Memorial cartoons today are no better today than they were back then, and perhaps they have gotten worse. I did not see any Imperial Eagle With A Single Tear, or St. Peter Cheerily Welcoming Franz At The Pearly Gates.
|"Peace" by Nelson Harding for Brooklyn Daily Eagle, November 22, 1916|
|"Concerning the New Emperor" by Charles "Bill" Sykes for Philadelphia Evening Ledger, November 23, 1916|
|"Francis Joseph's Hyphenated Family..." by John McCutcheon for Chicago Tribune, November 22, 1918|
I wanted to include some cartoons from the belligerent nations here; The Great War: 1914-1918, The Cartoonists Vision includes one by a British cartoonist (I can't make out the signature) depicting Kaiser Wilhelm drawing back from Franz Josef's bier, musing, "Well, you did have the luck of dying in your bed. I wonder whether I shall!" The shadow of a noose appears on the wall above the Kaiser's shadow.

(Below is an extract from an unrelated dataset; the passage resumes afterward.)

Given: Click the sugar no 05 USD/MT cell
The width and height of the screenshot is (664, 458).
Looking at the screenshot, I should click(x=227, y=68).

Compared to Great Britain, Italy and Russia were more directly engaged in fighting Austria-Hungary, so their cartoonists take a more caustic view of the Emperor. This first Italian cartoon was no doubt drawn before Franz Josef shuffled off his mortal coil, although it appeared in the United States afterward. Kaiser Wilhelm and Emperor Franz Josef are the thumb and forefinger of the hand; the other fingers are Tsar Ferdinand of Bulgaria, Sultan Mehmet V of Turkey, and Crown Prince Wilhelm of Germany.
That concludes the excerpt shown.